Item coordinate data:

↓↓↓

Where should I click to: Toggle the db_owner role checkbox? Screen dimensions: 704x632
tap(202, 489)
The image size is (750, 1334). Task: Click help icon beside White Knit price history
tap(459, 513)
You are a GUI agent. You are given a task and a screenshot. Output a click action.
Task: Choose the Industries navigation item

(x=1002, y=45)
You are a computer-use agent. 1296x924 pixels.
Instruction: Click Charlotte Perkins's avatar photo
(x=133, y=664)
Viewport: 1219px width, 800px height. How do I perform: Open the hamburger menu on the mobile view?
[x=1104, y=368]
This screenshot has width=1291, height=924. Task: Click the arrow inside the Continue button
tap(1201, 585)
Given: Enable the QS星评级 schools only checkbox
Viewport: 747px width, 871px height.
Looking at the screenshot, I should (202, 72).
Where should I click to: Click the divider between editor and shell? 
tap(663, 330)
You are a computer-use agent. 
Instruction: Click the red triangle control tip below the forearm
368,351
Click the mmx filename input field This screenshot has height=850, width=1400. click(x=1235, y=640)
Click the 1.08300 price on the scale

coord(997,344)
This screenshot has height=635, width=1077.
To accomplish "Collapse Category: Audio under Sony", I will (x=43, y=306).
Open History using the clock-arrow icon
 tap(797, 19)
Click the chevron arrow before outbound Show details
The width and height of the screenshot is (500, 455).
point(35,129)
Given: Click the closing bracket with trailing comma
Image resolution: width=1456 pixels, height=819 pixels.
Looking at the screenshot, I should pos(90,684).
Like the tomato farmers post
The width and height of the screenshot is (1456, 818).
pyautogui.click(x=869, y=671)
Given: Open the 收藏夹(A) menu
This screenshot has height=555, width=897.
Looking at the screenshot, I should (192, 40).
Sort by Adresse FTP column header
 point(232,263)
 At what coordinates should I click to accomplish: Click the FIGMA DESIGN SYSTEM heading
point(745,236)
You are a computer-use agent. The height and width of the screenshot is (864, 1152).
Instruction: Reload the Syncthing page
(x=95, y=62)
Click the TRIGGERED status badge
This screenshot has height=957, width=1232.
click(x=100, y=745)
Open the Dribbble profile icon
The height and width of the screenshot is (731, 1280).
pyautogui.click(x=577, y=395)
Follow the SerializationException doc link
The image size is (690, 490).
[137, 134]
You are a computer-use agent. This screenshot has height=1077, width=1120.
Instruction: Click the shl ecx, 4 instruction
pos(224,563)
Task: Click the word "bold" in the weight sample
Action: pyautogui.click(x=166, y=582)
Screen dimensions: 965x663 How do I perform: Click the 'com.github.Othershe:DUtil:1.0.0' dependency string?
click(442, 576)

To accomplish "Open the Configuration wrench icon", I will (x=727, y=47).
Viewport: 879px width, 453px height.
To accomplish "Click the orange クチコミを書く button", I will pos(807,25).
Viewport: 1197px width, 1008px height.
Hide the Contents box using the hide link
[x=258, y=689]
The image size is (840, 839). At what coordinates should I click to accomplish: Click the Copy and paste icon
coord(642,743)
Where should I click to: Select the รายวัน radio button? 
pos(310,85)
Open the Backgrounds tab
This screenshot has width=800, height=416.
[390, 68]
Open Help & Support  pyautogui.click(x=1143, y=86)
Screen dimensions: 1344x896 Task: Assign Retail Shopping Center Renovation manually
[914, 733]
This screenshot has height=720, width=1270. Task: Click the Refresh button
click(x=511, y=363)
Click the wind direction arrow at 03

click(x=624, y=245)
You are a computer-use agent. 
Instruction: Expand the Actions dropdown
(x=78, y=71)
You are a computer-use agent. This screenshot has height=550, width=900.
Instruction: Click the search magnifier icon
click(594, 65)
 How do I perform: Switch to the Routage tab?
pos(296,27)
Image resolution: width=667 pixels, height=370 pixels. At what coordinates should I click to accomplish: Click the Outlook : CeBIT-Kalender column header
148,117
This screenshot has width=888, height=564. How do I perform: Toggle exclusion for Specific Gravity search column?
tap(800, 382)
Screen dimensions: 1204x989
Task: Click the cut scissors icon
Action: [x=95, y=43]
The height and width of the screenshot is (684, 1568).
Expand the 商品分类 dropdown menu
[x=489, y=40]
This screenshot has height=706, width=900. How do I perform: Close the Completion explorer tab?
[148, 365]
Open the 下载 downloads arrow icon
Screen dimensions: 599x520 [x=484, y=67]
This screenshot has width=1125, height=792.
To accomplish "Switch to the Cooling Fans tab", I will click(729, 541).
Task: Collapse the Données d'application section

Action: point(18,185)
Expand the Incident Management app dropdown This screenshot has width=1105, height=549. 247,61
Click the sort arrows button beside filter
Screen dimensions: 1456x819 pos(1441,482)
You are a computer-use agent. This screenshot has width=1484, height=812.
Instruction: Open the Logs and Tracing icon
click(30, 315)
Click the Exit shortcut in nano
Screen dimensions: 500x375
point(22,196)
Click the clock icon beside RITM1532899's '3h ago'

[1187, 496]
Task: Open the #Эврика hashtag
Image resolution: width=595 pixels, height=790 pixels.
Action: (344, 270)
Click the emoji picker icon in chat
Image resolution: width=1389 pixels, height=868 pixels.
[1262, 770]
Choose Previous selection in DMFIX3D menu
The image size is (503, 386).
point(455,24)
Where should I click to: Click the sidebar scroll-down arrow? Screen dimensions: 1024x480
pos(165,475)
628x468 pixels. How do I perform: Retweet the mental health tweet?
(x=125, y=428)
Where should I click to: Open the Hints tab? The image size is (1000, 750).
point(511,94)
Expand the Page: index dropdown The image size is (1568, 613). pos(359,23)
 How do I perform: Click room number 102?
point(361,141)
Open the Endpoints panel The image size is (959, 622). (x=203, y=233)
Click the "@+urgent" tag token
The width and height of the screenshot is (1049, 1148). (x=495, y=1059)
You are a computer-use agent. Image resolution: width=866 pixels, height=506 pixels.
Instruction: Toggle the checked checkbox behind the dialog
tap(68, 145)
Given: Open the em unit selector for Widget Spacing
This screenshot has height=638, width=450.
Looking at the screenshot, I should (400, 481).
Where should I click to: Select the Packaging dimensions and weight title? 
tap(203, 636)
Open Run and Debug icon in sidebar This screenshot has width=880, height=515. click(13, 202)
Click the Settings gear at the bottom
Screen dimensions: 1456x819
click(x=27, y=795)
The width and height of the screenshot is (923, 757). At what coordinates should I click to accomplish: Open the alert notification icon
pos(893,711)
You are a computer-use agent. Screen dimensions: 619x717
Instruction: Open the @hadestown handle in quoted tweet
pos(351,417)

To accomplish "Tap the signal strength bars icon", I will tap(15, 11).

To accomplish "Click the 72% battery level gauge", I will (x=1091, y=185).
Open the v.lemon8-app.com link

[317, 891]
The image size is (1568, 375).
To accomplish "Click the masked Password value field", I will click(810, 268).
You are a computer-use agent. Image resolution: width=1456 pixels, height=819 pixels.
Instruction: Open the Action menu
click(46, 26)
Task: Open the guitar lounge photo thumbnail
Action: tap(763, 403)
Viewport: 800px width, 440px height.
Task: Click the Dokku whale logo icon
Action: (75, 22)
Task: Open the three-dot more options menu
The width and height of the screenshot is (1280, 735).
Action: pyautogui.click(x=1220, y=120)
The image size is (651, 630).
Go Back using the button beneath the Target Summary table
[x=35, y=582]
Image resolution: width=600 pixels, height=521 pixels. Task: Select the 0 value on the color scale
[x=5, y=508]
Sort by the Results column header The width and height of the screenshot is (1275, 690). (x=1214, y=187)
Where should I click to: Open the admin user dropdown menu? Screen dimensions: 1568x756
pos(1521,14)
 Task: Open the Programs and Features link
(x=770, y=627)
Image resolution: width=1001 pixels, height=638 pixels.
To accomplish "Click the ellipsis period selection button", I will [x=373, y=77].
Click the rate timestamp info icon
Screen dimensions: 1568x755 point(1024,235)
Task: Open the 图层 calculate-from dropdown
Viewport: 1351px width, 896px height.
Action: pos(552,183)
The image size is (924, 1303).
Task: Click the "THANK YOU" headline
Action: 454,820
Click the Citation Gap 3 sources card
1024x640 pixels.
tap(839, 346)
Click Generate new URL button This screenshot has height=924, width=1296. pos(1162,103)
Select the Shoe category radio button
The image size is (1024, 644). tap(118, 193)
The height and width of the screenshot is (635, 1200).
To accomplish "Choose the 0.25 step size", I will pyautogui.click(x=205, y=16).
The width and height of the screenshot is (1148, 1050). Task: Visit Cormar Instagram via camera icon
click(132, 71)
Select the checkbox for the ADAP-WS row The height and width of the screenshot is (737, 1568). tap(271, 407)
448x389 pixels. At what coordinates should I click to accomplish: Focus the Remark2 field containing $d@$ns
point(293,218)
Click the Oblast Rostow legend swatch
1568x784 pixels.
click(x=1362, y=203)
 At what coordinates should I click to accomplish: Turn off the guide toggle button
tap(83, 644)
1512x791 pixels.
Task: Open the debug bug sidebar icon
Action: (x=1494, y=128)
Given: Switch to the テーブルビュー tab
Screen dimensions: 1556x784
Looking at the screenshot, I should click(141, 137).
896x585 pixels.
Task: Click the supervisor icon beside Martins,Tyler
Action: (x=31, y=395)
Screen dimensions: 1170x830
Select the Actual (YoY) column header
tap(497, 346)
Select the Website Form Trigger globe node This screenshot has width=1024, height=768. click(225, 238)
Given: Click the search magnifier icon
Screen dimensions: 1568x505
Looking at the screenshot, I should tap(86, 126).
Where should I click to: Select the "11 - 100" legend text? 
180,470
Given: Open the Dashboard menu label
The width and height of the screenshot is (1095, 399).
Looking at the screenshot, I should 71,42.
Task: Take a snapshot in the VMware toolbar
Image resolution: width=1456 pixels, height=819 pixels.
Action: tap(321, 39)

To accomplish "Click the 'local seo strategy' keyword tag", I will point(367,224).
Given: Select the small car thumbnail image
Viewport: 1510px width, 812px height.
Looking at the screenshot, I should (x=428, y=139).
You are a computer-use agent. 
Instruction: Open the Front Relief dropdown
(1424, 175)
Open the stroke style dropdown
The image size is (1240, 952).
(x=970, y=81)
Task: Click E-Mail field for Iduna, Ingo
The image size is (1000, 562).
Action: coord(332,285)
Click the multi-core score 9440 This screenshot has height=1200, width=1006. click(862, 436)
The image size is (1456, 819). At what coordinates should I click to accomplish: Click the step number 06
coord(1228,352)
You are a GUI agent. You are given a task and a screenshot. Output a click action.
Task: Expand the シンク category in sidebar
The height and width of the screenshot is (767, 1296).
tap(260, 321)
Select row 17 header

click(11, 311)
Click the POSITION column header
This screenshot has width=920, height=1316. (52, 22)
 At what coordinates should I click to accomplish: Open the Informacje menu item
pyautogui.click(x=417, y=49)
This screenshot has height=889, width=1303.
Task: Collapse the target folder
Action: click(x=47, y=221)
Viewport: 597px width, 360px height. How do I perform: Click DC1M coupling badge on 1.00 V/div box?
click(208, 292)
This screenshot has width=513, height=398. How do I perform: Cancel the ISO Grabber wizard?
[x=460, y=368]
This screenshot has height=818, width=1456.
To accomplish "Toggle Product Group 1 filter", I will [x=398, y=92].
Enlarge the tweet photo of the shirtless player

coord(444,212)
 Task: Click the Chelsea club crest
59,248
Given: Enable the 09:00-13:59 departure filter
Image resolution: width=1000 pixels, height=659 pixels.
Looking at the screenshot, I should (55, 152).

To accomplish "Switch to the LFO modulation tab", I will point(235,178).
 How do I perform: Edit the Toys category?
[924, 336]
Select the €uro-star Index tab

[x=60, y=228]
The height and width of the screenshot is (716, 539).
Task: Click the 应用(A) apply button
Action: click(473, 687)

↑↑↑

_WRITTEN PROBLEM_:
Copy the lines of the listing verbatim, starting at the line that contains "The width and height of the screenshot is (1148, 1050)." and ending after the line that contains "Select the checkbox".

_FINISHED ANSWER_:
The width and height of the screenshot is (1148, 1050). Task: Visit Cormar Instagram via camera icon
click(132, 71)
Select the checkbox for the ADAP-WS row The height and width of the screenshot is (737, 1568). tap(271, 407)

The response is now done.